• [WORK INSTRUCTIONS] Exact reproduction required: the lines below from the line with "How do I perform: Click the 112.0" to the line with "Click last column's", both ends included, and no others.
═════ DATA SHOWN
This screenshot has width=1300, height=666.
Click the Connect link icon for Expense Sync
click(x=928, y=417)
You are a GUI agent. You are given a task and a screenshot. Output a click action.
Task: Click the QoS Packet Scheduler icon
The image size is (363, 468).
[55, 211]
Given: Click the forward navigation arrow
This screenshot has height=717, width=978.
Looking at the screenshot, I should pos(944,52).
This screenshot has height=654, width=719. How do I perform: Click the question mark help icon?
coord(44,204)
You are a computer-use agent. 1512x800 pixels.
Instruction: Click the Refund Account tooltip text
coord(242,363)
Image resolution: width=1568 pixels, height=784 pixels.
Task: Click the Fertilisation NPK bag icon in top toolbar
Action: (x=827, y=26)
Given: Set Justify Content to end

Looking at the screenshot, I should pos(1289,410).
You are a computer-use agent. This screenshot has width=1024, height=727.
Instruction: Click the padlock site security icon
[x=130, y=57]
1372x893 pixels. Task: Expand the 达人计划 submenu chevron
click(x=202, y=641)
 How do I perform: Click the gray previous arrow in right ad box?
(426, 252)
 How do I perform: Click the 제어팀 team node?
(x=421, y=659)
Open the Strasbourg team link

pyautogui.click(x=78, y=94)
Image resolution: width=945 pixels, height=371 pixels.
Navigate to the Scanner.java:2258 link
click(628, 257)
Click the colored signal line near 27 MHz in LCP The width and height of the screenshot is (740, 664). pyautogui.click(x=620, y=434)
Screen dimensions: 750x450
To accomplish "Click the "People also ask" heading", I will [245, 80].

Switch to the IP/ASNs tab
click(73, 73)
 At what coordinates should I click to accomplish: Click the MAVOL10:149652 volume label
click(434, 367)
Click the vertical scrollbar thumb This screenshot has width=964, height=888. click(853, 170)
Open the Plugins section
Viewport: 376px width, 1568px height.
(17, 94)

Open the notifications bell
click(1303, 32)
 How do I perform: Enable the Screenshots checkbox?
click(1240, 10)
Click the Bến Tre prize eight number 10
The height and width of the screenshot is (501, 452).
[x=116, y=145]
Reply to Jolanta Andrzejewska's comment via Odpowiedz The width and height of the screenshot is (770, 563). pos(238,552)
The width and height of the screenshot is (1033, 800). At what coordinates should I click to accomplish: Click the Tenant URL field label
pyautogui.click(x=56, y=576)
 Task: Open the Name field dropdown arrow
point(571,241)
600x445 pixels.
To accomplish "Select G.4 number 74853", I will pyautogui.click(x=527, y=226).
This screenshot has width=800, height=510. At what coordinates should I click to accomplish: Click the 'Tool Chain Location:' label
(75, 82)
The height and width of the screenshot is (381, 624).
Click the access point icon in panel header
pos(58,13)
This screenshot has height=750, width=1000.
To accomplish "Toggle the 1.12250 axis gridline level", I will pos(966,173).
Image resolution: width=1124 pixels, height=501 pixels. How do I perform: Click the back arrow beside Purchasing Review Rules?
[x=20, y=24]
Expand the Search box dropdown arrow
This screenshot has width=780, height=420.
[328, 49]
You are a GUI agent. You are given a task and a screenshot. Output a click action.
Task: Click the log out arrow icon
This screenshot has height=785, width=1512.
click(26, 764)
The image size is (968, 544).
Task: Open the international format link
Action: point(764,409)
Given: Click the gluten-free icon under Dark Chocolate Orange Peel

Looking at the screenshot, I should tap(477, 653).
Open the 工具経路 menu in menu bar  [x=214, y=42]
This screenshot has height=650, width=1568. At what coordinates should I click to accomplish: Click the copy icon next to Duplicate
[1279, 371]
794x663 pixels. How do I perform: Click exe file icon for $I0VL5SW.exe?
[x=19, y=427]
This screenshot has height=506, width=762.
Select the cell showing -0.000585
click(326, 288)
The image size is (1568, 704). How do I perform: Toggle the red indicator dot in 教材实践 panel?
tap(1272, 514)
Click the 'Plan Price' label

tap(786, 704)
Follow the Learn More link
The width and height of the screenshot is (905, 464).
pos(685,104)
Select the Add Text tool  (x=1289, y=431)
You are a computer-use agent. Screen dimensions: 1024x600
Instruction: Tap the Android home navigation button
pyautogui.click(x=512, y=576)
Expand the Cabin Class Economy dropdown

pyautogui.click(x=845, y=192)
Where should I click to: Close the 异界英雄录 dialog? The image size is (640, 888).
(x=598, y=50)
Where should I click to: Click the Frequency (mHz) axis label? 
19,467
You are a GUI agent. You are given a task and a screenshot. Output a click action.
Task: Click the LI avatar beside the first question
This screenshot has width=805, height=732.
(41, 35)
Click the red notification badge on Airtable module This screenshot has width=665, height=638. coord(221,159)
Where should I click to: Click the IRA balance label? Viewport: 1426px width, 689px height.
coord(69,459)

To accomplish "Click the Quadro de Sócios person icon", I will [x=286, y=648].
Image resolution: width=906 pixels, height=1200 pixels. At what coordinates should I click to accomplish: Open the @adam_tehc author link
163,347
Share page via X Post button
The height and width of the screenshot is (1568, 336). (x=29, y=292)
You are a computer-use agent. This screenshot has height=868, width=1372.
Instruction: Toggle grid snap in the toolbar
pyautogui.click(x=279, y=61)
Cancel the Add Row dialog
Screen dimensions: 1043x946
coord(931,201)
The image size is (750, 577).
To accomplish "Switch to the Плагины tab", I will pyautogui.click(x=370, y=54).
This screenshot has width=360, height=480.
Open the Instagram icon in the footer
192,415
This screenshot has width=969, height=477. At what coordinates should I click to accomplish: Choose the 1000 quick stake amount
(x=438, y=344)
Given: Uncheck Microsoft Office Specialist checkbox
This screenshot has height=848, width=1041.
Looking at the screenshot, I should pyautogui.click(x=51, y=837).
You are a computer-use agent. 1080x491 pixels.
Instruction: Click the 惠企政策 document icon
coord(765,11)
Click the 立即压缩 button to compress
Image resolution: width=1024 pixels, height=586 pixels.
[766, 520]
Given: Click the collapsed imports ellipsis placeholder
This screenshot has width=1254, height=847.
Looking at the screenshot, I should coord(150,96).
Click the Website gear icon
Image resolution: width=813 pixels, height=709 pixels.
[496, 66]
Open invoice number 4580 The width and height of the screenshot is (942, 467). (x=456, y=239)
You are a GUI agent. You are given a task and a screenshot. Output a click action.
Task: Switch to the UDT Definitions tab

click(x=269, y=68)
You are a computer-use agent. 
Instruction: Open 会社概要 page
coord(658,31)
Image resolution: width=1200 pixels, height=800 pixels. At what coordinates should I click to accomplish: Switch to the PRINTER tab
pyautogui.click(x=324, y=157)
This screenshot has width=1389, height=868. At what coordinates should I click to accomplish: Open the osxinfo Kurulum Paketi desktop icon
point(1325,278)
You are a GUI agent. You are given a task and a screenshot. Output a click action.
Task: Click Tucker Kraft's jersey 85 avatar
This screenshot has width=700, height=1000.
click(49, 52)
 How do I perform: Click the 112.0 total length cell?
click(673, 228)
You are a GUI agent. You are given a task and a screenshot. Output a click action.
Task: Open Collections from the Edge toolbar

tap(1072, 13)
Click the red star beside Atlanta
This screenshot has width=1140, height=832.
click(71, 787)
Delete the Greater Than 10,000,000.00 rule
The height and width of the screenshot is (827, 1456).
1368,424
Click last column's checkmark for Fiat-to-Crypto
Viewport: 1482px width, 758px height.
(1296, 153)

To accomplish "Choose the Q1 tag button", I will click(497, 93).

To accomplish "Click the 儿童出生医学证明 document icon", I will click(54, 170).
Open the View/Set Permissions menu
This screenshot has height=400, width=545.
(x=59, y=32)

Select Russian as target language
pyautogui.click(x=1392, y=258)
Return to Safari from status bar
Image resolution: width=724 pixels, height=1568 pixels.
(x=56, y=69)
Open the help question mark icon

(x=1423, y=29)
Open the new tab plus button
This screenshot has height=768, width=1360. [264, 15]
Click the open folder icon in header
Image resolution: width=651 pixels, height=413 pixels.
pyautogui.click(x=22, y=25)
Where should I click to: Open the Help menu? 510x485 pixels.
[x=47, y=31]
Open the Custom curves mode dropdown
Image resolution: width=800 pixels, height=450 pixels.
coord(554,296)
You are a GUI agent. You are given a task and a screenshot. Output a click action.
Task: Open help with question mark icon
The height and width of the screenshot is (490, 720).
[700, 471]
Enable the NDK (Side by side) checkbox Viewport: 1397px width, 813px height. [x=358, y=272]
══════════
• [RESPONSE TO THE TASK]
 How do I perform: Click the 112.0 total length cell?
click(673, 228)
You are a GUI agent. You are given a task and a screenshot. Output a click action.
Task: Open Collections from the Edge toolbar

tap(1072, 13)
Click the red star beside Atlanta
This screenshot has width=1140, height=832.
click(71, 787)
Delete the Greater Than 10,000,000.00 rule
The height and width of the screenshot is (827, 1456).
1368,424
Click last column's checkmark for Fiat-to-Crypto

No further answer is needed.